#### What do you think about this approach for solving a particular type of math problem?

The psychologist Dan Kahneman talks about what he calls System 1 and System 2 thinking. System 1 is intuitive and quick and System 2 is more thoughtful but slower.

One example he gives of System 1 taking over is the following problem. A bat and ball together cost $1.10. If the bat costs a dollar more, what is the price of the ball? Kahneman says that the answer that most people come to immediately is that the ball costs 10 cents. Many will give the answer without even testing it, which would show immediately that it is wrong. Ten cents + $1.10 is $1.20, not $1.10.

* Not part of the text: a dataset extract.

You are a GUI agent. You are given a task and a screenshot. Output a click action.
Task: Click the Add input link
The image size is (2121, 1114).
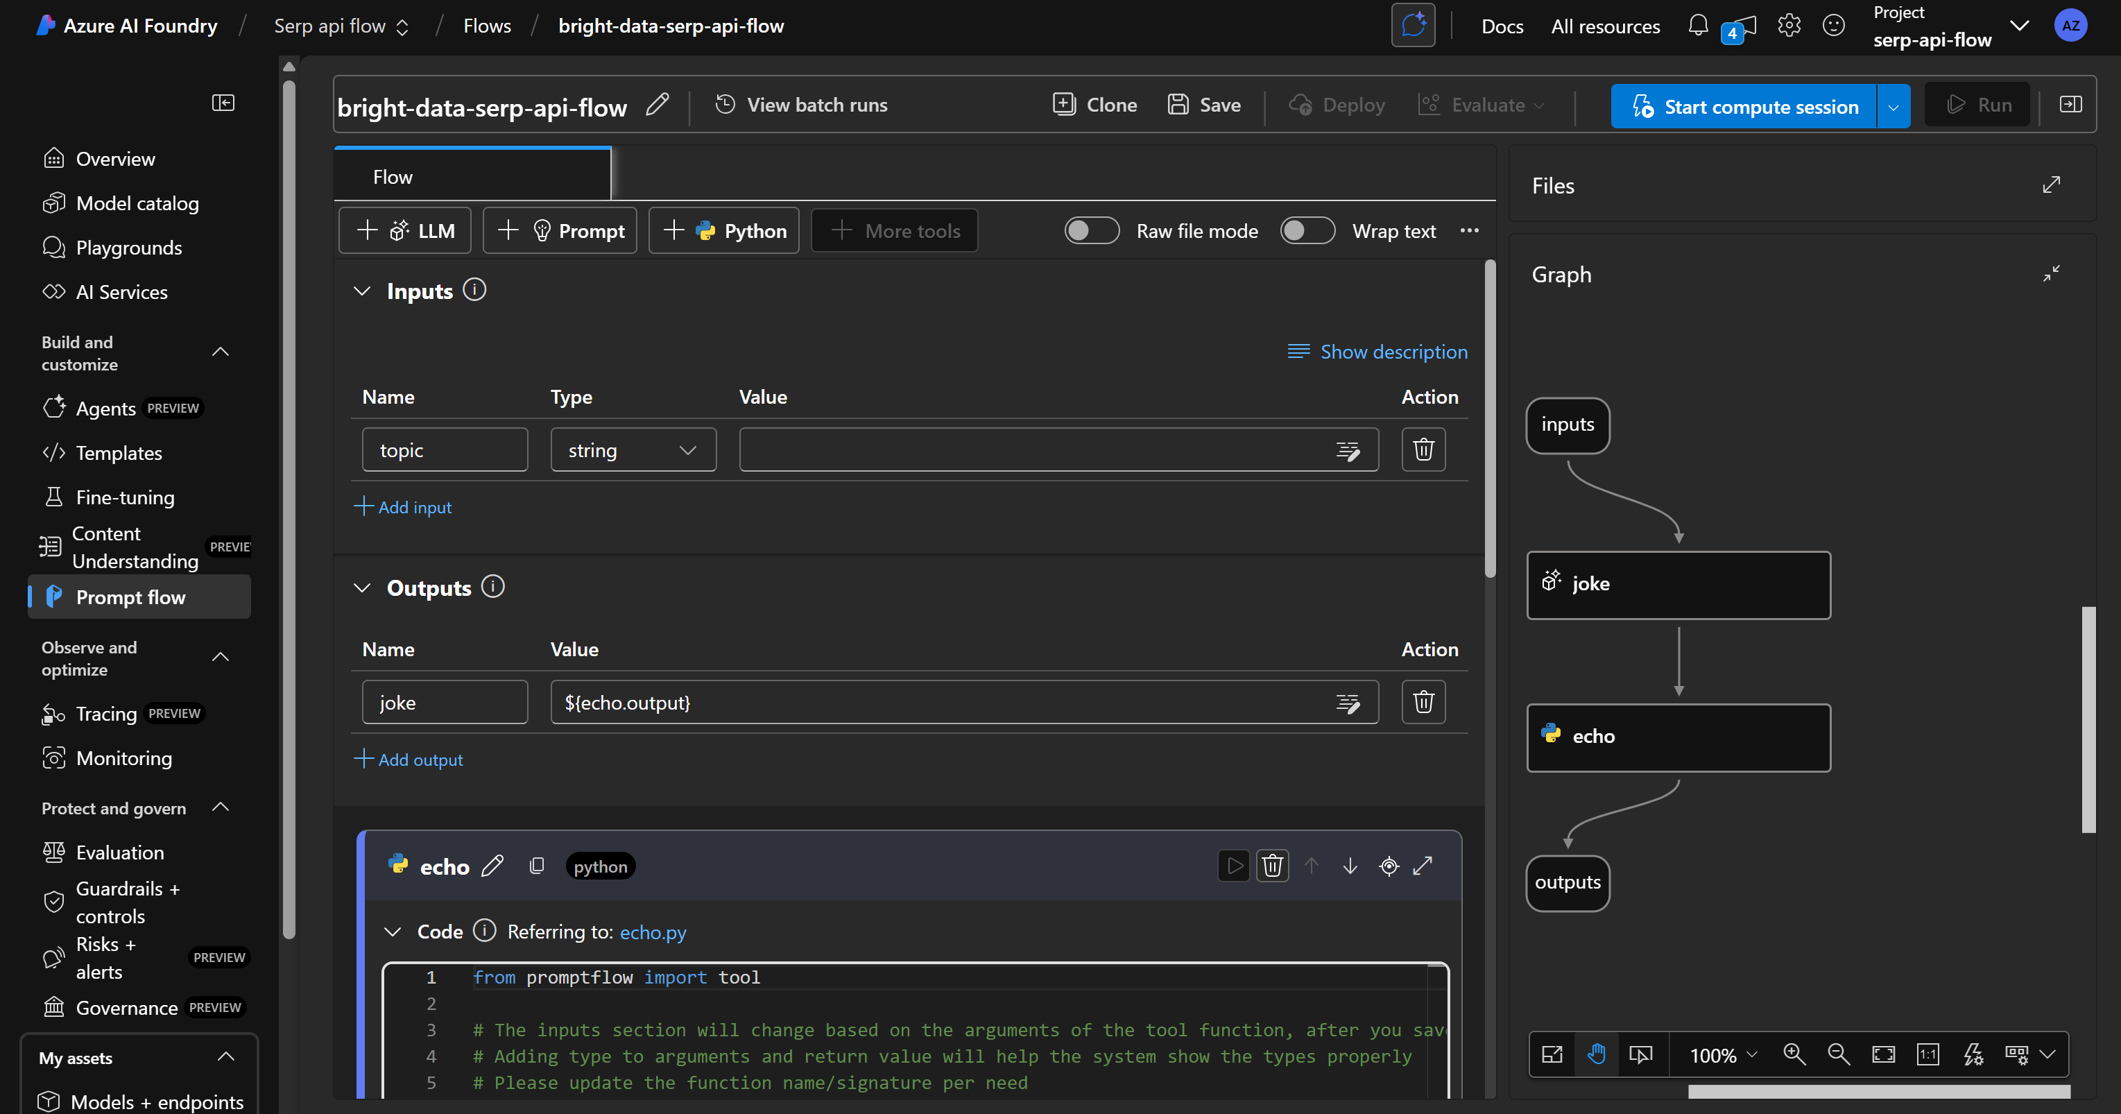pyautogui.click(x=403, y=506)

The problem is easily solved with elementary algebra, but is there an intuitive non-algebraic approach? Suppose we start with both items being the same price, 55 cents. If we add an amount to the first and subtract the same amount from the second, the total will remain $1.10. Furthermore, the difference between the two prices will be twice the amount added and subtracted. Therefore, if the common amount is 50 cents, we will end up with a difference of $1. So the ball costs 55 cents minus 50 cents equals 5 cents.

This type of calculation comes up a lot when you hear about voting. If one person gets 5% more of the vote than the other person, how much of the vote did they each get. We start with 50% each and add and subtract 5/2% = 2.5% to get 52.5% and 47.5%.